From their first man lost (Watkins) through the previously mentioned morale-breaking scandal to the December, 2005 elections they brought home the highs and lows of the warriors' war - including even the battles they couldn't win. And then they came home.
"I patrolled the streets of Baghdad’s elite Karrada neighborhood and its insurgent-rich Doura sector, shaking people’s hands and learning their problems." Parry wrote in his Times op-ed in February, 2006 - in stark contrast to the now popular (and erroneous) narrative that 'everything before the surge was wrong'.
I lived and worked alongside American contractors upgrading a key power plant. I trained Iraqi police, saw their enthusiasm and came to understand their different approach to things. I worked as a junior officer on our battalion staff, witnessing how the decisions governing the street fight were shaped. I was shot at and attacked with IEDs.I saw the successes. I struggled with the failures. But most important, I saw people who once had nothing now bursting with hope and thanks.
And now, three years later, in defiance of the also-current narrative that there are no stories left to tell from Iraq, reporter Adam Ashton is with the Battalion for their return.

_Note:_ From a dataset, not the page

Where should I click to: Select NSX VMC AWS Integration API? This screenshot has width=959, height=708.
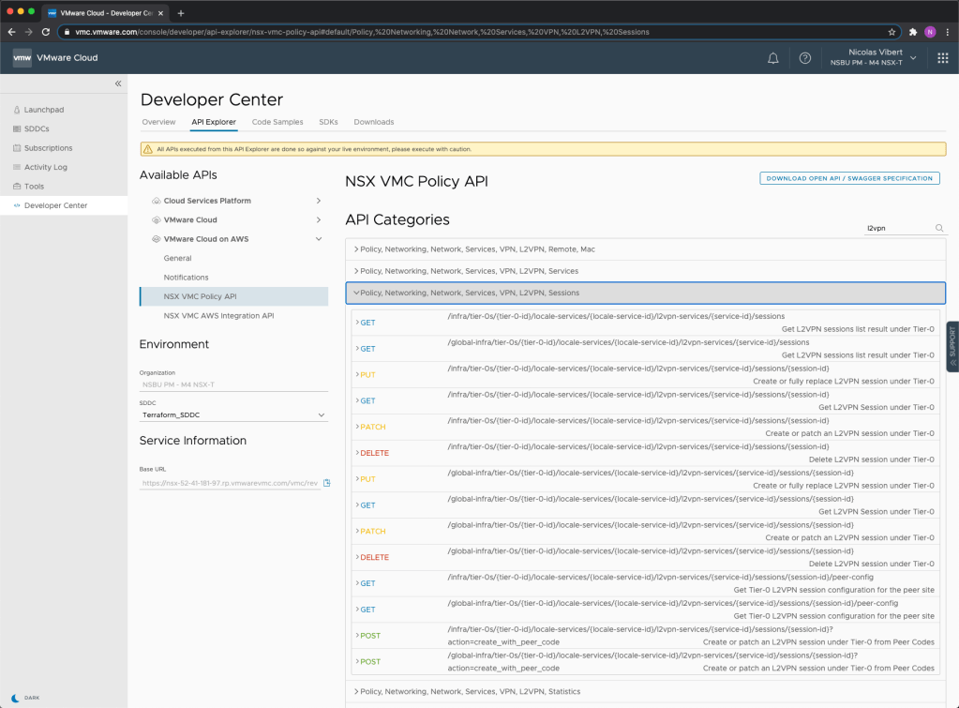(218, 316)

"Last time I was very unsure," said Spc. Jeremy Calgaro, 27, of Patterson, Calif., who's on his third tour in Iraq. His past deployments brought him to the country with the Army during the 2003 invasion and in 2005.Along with that, in one of the most disheartening signs of victory I've ever heard, Calgaro says he "also sees less mail from the states, another sign to him that the war is going well."He came back wanting to see how Iraq had changed. He sees the differences in flourishing agricultural fields that remind him of home in the San Joaquin Valley, and in positive interactions he's had with Iraqis.
<...>
"Here we are, we're doing our jobs and things have gotten much better," he said.Spc. Ralph Salazar said he was enthusiastic about his mission in Iraq as a Marine in 2003 and 2004. He'd smoked a cigar with a close friend on the roof of a Baghdad palace to celebrate his 20th birthday in 2004.
His feelings about the war began to shift around 2006, when news reports showed Iraq descending into bloody sectarian violence.
He heard about improvements before he left the U.S. for his current tour, but the better conditions still startled him when he arrived in November.
"I was still expecting to spend some time running for the bunkers," said the 24-year-old from Fresno, Calif. "I do have to say I appreciate the calm.
"The fact that we've been here and made all this progress, it validates everything for me," Salazar said. "It did matter."